It is a beautiful spring day, and it is two weeks since you have been hired as a new data engineer at Pewlett Hackard. Your first major task is a research project on employees of the corporation from the 1980s and 1990s. All that remain of the database of employees from that period are six CSV files.
Design the tables to hold data in the CSVs, import the CSVs into a SQL database, and answer questions about the data. Perform the following:
Inspect the CSVs and sketch out an ERD of the tables using http://www.quickdatabasediagrams.com.
-
Use the information you have to create a table schema for each of the six CSV files. Specify data types, primary keys, foreign keys, and other constraints.

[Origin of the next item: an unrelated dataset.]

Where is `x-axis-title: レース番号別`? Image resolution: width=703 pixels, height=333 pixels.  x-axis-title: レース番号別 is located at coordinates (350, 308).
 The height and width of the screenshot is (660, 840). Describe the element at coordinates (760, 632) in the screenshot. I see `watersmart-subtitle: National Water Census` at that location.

- For the primary keys check to see if the column is unique, otherwise create a composite key, which takes to primary keys in order to uniquely identify a row.
- Create tables in the correct order to handle foreign keys.
-
Import each CSV file into the corresponding SQL table
The database queries file queries the following:
-
List the following details of each employee: employee number, last name, first name, sex, and salary.
-
List first name, last name, and hire date for employees who were hired in 1986.
-
List the manager of each department with the following information: department number, department name, the manager's employee number, last name, first name.
-
List the department of each employee with the following information: employee number, last name, first name, and department name.
-
List first name, last name, and sex for employees whose first name is "Hercules" and last names begin with "B."
-
List all employees in the Sales department, including their employee number, last name, first name, and department name.
-
List all employees in the Sales and Development departments, including their employee number, last name, first name, and department name.
-
In descending order, list the frequency count of employee last names, i.e., how many employees share each last name.
-
Import the SQL database into Pandas.
-
Create a histogram to visualize the most common salary ranges for employees.
-
Create a bar chart of average salary by title.
-
Image file of the ERD.
-
A
.sql
file of the table schemata. -
A
.sql
file of the queries. -
Jupyter Notebook of the Pandas analysis.